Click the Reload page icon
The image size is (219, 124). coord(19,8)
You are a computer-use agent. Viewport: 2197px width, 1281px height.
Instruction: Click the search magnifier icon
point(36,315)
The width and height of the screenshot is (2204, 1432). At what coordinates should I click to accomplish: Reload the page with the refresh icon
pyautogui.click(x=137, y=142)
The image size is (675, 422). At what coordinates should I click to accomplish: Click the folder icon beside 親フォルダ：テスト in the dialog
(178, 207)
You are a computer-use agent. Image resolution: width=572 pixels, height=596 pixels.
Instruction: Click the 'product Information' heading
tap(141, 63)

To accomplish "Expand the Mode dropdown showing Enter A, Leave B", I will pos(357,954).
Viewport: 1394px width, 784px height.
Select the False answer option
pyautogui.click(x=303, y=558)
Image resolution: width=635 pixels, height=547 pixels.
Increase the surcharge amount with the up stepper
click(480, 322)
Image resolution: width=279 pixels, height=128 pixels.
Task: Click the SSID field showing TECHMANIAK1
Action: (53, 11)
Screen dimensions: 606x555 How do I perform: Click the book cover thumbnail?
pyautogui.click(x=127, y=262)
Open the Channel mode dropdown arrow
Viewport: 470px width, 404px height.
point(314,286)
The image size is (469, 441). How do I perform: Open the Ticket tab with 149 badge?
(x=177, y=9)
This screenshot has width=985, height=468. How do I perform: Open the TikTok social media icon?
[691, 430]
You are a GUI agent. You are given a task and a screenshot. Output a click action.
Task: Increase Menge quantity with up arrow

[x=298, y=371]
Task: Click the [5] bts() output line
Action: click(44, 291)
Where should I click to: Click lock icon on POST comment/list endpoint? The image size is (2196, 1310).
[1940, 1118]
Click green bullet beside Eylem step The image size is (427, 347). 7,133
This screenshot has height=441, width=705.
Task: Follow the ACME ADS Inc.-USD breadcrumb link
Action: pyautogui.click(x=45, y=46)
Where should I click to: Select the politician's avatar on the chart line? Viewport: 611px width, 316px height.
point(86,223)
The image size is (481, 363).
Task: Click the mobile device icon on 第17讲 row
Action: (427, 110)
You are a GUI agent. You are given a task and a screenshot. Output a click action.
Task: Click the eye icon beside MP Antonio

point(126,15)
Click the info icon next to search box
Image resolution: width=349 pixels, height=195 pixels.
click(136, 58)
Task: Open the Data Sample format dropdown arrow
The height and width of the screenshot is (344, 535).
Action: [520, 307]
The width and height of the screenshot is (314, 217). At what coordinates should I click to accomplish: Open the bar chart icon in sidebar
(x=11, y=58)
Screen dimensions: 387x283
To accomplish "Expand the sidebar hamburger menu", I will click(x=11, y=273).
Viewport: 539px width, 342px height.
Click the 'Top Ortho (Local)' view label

• [WORK TO DO]: Extract the records above verbatim, everything from the line containing "Screen dimensions: 606x555" down to the line containing "[1940, 1118]", including both of those lines.

• [WRITTEN SOLUTION]:
Screen dimensions: 606x555 How do I perform: Click the book cover thumbnail?
pyautogui.click(x=127, y=262)
Open the Channel mode dropdown arrow
Viewport: 470px width, 404px height.
point(314,286)
The image size is (469, 441). How do I perform: Open the Ticket tab with 149 badge?
(x=177, y=9)
This screenshot has width=985, height=468. How do I perform: Open the TikTok social media icon?
[691, 430]
You are a GUI agent. You are given a task and a screenshot. Output a click action.
Task: Increase Menge quantity with up arrow

[x=298, y=371]
Task: Click the [5] bts() output line
Action: click(44, 291)
Where should I click to: Click lock icon on POST comment/list endpoint? The image size is (2196, 1310).
[1940, 1118]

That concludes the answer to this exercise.